Fine-Tuning with Non-Prompt/Completion Data: Seeking Advice for Direct Text-Based Training?

Hello everyone,

I’m currently working on a project where I have a large collection of articles, documents, and general information. These texts are not in the typical prompt-completion format required for fine-tuning with the OpenAI API. Instead, they are structured as continuous prose, with valuable information scattered throughout.

Given this, I’m looking for advice on how I can use this kind of non-prompt/completion data for fine-tuning a model. Specifically:

  1. Is there a way to fine-tune directly with such text data without converting it into prompt-completion pairs?
  2. Can the OpenAI API support this, or would I need to look into alternative methods or platforms (like Hugging Face)?
  3. Has anyone successfully used non-prompt/completion data for fine-tuning with OpenAI’s API? If so, how did you approach it?
  4. Any recommendations or best practices for efficiently converting large text data into the required format, if that’s the only option?

I appreciate any insights or experiences you can share. I’m particularly interested in ways to minimize the manual effort in formatting the data while still achieving effective fine-tuning results.

Thank you in advance for your help!

Best regards,

1 Like

I’m assuming that what you want is the ability to “speak” to this collection of documents, or find information.

Typically fine-tuning for behavioral changes.
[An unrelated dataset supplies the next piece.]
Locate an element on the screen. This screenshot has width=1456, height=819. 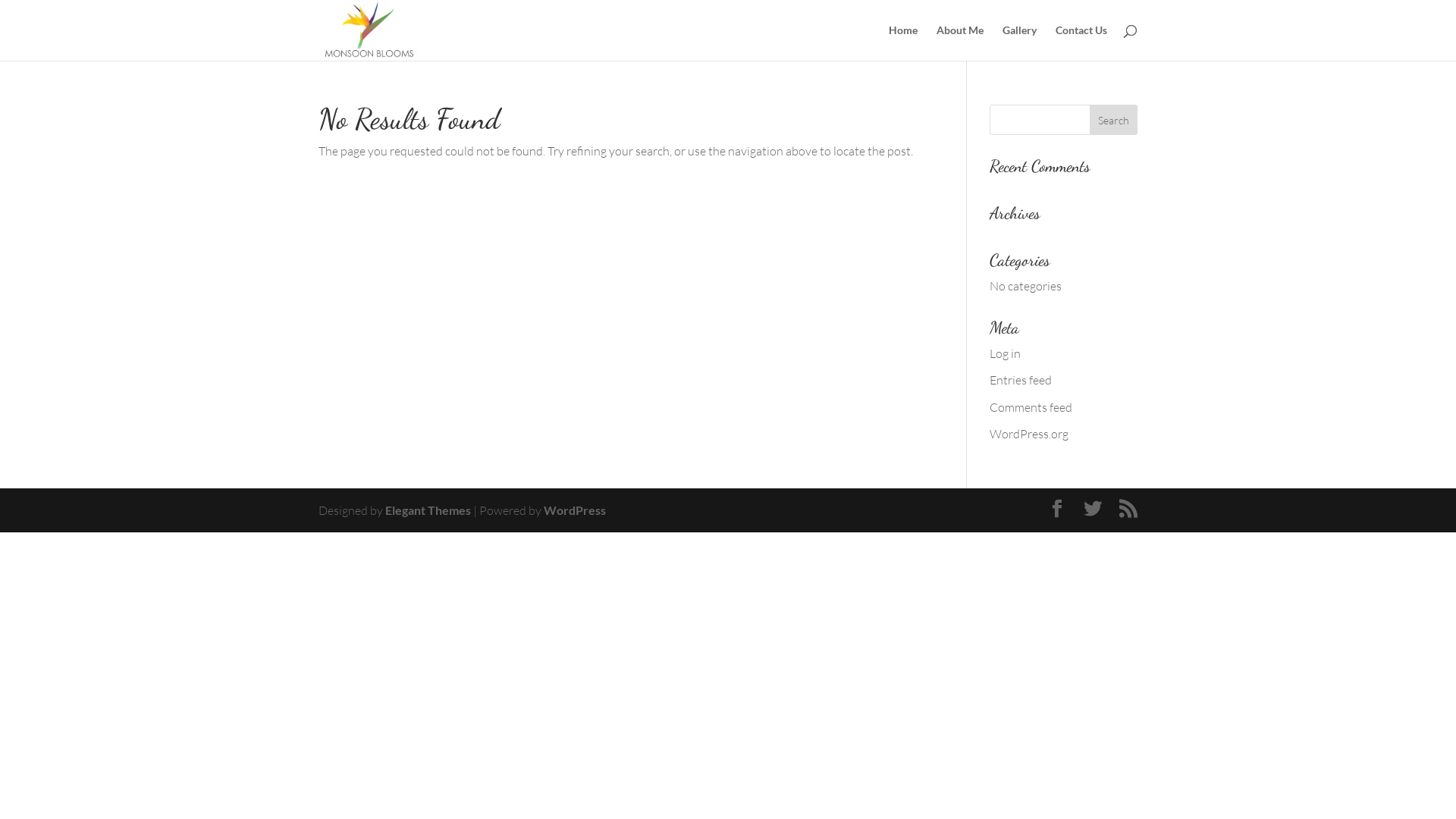
'Entries feed' is located at coordinates (1020, 379).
Although knowledge is a byproduct of fine-tuning it’s not recommended for many reasons if it’s your main focus.

Instead I would recommend researching and implementing a retrieval system that you can then use as RAG (Retrieval Augmented Generation)

I have the same question, but am also wondering if we can use ChatGPT-4o to create prompt-completion pairs from the articles? Has anyone had success or problems with this approach?

It can work pretty well. If you can fine-tune it to your specific domain, it could be a huge time-saver. Just remember to review the pairs it generates, and you’ll be golden!